Depends on the product you are using and what kind of data you're talking about. For Google, GSuite (the old Google Apps and GCP) are more business focused and don't really capture data about you. Free-tier products will gather more data to better target ads to you or to provide useful features.

For Microsoft, they do try to sell you products... but you have to look at other products where they do gather data on you. I'm not sure what kind of data they get out of Bing and outlook.com/Hotmail. Then you have LinkedIn, which is all kinds of data gathering (though more Facebook style).

It's sort of hard to give blanket statements about many of the large tech companies, as they have multiple divisions and products that operate differently depending on the target markets.


Agreed but I hesitate conclude that Microsoft wouldn't care about making some extra buck by placing ads.

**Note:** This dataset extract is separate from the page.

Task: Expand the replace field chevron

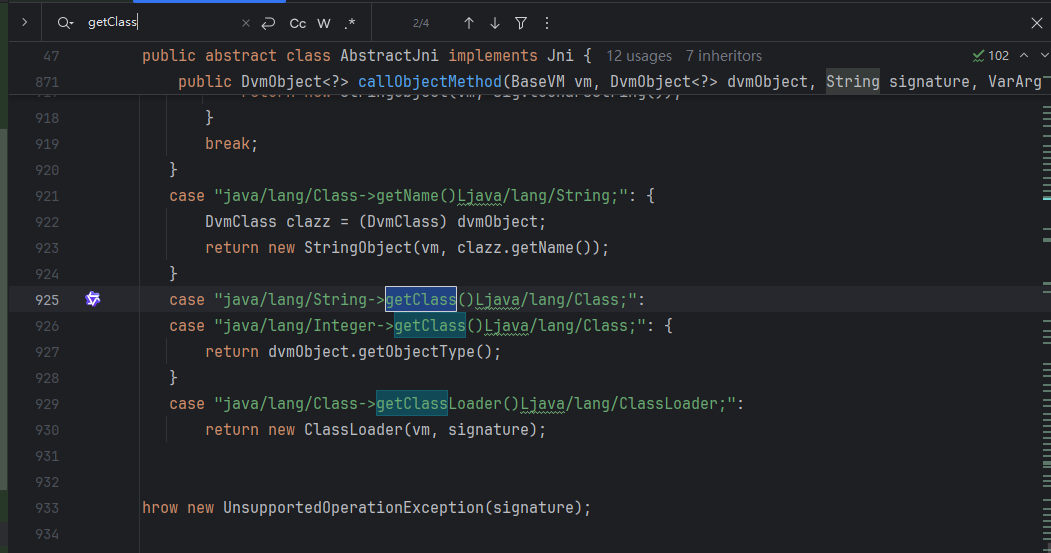Action: 23,22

The amount of crap I've seen with windows 8 and 10 was disgusting


> Generally when previously paid stuff becomes free, it's because the paid service is no longer a product - it's now a tool to attract users. How will users be monetised now?

Does anyone remember how Microsoft purchased GitHub in 2018? This is part of Microsoft's strategy now. Microsoft cares about developers using their platforms. Getting people hooked early on their ecosystem is part of that strategy. GitHub is now a part of that ecosystem. My prediction is that Visual Studio is going to get tied closer and closer to GitHub, that a lot of people are going to learn how pull requests work because of Visual Studio integration with GitHub.

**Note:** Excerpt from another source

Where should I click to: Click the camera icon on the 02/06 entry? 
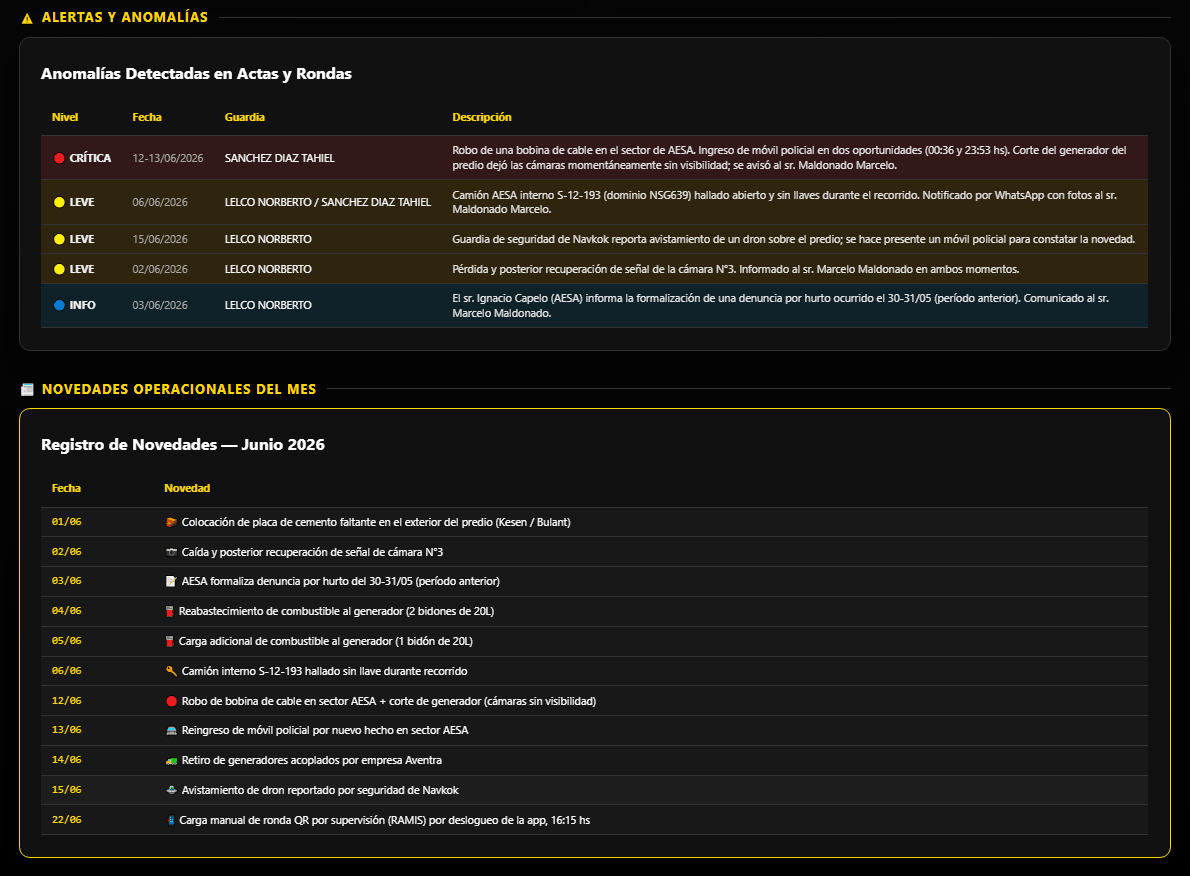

Microsoft then turns around and sells GitHub + Visual Studio to software development firms, along with Windows Server and SQL Server licenses, MSDN subscriptions, etc. Managers won't hesitate to buy it because all of their employees already know how to use GitHub and love it.


Github's team pricing is per-user and non-negligible: https://github.com/pricing


As mentioned in the article, this only applies to repositories with a handful of collaborators and as such organisations with private repos will still need to pay a subscription.

GitHub enterprise will also continue to provide a revenue stream.


Random, entirely baseless speculation: they want all to put all your code to do machine learning on. Seems like ML based code checking and refactoring tools are slowly becoming a thing. Imagine an assistant that tells you something like "what you are writing right now might be bad code because 80% of similar instances were later modified based on bug reports and this is how that would look like for your code"


So maybe we should create a bunch of private Github repos and fill them with spurious 'good code' and spurious 'bad code'?


That would be cool. Microsoft has already made a plugin for Visual Studio that trains on your code to improve IntelliSense code completion.


Teams with more than 3 people will still need to buy a subscription:

>Private repositories on free accounts are limited to three collaborators apiece. So, while this might work for a small project (like, for example, a team competing in a hackathon), it isn’t particularly well-suited for actual commercial usage.


Think of it as marketing expense to attract people that went to Bitbucket and Gitlab. A % of these users will convert to a paid plan. No need to get concerned here.


How will users be monetised now?

Selling Azure services.


My guess is that Enterprise licensing is a much larger pool of revenue than individual users.


This is a good article, but I think there is a lot more to be written on this subject.

I would really like to see a proper "long-read" exploration of what is a very real and under-acknowledged problem.